Yes, in two cases: if you see ice on the unit, or if the breaker trips a second time. Running a frozen or faulting system can turn an inexpensive repair into a compressor replacement. Turn it off, run the fan to thaw any ice, then assess.
How do I reset a central AC that is not blowing cold air?
Set the thermostat to OFF, then flip the AC's breaker off and back on at the panel. Wait five minutes for the compressor's restart delay before switching the thermostat back to COOL. If it trips the breaker again or still will not cool, stop — that points to a fault, not a reset.
Can a dirty filter cause the AC to stop cooling?
Yes. A clogged filter is the most common cause of weak or no cooling. It starves the system of airflow, which drops performance and can freeze the evaporator coil and stop cooling entirely. Replacing a dirty filter is the first thing to try.
Why is my AC freezing up?
A coil freezes from restricted airflow (a clogged filter, dirty coil, or failing blower) or from low refrigerant. Turn the system off, run the fan to thaw it, and replace the filter. If it freezes again, the cause is airflow or refrigerant and it needs a pro.
Does an AC not blowing cold air mean I need a new system?
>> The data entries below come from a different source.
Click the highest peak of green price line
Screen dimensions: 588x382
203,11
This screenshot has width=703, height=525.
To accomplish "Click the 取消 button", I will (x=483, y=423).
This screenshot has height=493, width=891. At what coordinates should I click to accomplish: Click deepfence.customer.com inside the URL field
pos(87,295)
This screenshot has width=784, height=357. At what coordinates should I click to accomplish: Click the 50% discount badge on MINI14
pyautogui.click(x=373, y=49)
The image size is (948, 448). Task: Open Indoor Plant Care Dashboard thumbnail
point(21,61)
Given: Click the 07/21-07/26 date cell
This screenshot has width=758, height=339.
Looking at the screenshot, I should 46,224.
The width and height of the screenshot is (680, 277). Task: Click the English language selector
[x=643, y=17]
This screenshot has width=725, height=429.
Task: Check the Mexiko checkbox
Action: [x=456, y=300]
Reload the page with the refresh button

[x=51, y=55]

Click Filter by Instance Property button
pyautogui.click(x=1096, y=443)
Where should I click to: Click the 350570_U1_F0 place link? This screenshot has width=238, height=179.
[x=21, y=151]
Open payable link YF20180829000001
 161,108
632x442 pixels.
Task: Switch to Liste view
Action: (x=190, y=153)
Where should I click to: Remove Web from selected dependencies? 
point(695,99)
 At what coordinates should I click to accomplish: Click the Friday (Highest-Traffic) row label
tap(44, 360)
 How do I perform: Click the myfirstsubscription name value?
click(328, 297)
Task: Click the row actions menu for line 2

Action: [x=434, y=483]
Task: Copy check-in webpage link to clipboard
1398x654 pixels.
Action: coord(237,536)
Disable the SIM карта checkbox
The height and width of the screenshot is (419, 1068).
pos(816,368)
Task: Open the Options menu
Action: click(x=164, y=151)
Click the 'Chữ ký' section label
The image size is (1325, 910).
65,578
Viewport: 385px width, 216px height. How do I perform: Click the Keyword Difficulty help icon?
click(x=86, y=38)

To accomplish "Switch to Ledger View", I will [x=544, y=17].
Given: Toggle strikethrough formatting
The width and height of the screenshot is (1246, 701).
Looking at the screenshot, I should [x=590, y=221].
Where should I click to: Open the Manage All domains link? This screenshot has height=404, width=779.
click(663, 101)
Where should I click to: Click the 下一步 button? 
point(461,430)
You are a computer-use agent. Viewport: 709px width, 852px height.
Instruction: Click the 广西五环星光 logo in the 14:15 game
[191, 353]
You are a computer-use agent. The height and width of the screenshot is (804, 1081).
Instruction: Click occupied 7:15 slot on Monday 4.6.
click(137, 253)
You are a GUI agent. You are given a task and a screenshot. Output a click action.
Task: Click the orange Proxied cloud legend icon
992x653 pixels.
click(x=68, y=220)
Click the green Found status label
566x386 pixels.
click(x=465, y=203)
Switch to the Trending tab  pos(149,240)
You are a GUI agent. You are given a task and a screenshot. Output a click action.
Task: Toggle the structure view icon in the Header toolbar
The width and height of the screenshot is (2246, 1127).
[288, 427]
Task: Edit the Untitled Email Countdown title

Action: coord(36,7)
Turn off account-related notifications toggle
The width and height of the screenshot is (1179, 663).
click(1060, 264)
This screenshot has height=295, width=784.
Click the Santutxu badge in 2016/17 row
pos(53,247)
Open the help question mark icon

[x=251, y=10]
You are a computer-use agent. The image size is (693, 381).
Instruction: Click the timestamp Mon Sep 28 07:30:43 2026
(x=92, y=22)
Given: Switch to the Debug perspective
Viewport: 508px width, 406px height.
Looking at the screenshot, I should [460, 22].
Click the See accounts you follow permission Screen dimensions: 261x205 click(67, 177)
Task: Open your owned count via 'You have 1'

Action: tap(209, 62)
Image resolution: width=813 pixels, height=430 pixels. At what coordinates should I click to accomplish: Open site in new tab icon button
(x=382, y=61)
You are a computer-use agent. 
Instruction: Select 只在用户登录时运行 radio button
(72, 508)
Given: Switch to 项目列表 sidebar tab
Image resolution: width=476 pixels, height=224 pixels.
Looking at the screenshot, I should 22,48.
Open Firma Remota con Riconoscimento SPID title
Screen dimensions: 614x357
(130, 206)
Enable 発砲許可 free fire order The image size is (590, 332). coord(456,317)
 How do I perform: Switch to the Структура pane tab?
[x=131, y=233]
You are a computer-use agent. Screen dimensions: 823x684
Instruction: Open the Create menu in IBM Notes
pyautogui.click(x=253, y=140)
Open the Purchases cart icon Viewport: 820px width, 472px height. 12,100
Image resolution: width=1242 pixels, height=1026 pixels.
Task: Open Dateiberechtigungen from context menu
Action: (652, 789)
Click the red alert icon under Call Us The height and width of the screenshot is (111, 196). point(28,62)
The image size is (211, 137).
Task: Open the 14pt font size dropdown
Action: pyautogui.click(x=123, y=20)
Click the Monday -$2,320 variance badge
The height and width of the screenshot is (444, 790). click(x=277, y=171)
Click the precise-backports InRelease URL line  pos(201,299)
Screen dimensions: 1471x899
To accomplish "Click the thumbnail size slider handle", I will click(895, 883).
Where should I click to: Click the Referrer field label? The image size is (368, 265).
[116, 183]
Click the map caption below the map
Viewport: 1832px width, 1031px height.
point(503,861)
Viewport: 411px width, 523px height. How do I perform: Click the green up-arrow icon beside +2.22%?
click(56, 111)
Usually not. Most no-cooling problems are a filter, thermostat, capacitor, or drain-line issue — minor repairs. Replacement only makes sense when a major part like the compressor fails on an older unit, or the system still runs R-22 refrigerant. A good technician gives you the math, not a sales pitch.
How do I know if my AC is low on refrigerant?
Signs include the system running constantly without cooling, ice on the lines, warm air at the vents, and sometimes a hissing or bubbling sound. Because the system is a sealed loop, low refrigerant always means a leak — it should be found and repaired, not just topped off.